This morning, a 17 year old Sudanese refugee and a local police captain combined to miraculously save an unconscious 80 year old as he lay helpless in the wake of an oncoming train in Old Orchard Beach.
Police Captain Janet Paradiso rammed her car into that of Francois Truffaut, who had passed out on the train tracks, 30 seconds before the train barreled by. “It was that close,” Police Chief Brian Paul said.
James Laboke, a Sudanese refugee living in Old Orchard Beach for three years, was on his four mile everyday walk to work at the Eezy Breezy resturant when he saw a car stopped on the tracks, the engine still running. He found a man that appeared to be unconscious with the doors locked so he pounded on the windows with no luck. He then ran 100 yards to the police station.

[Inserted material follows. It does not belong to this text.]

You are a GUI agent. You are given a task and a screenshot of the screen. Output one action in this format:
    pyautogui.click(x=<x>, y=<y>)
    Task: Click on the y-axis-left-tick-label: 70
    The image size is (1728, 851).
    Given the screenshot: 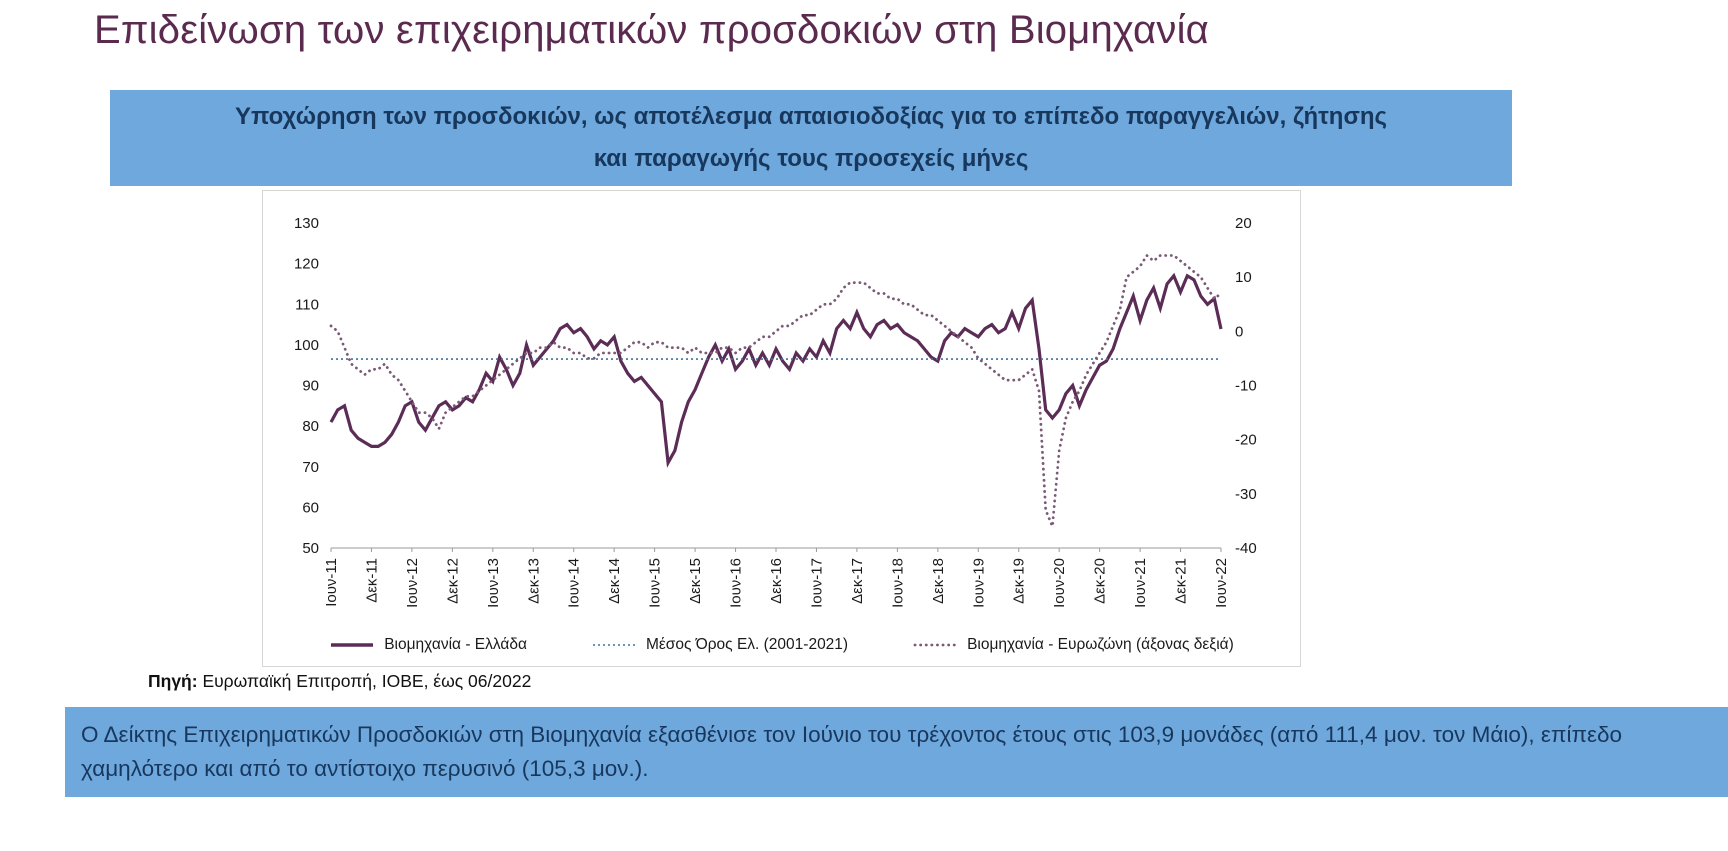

The Amtrak Downeaster, a passenger train that runs from Portland, Maine to Boston, leaves Portland at 5:55 a.m. and is scheduled to go through the town at 6:10 a.m. Paradiso arrived on the scene at 6:05 a.m., traveling a mile after hearing the initial police call.
“I don’t remember a thing,” Truffaut said from his hospital bed at Southern Maine Medical Center. Truffaut also said he was a diabetic, connecting with the police report that said he may have gone into insulin shock just as he reached the railroad crossing. Truffaut had been coming to the tourist community from Quebec City since he was a child.

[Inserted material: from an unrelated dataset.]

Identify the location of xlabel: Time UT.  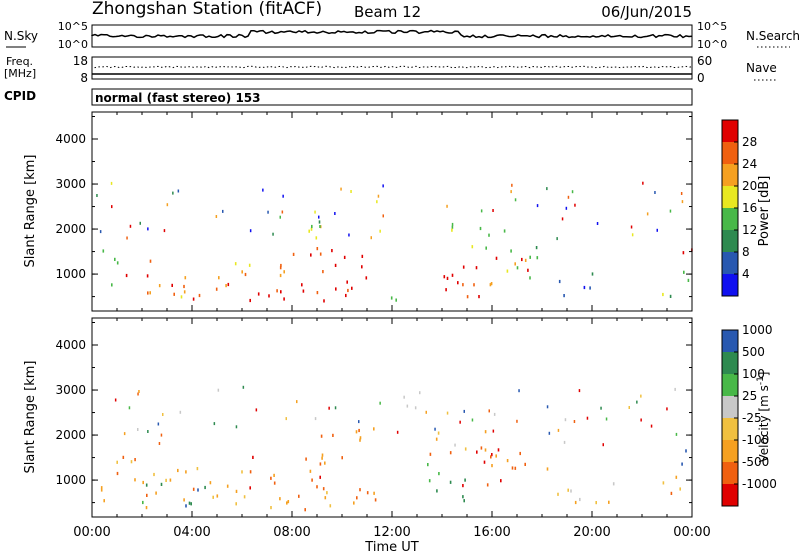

Laboke reported to work on time and humbly didn’t say anything about the heroics. “It doesn’t surprise me at all,” said Charles Champaigne, Labokoe’s boss at the Eezy Breezy. “That young man is one of my most responsible employees. He’s just a great kid.”
Laboke later said, “I never thought about it. I just knew I couldn’t let that man get crushed by a train.”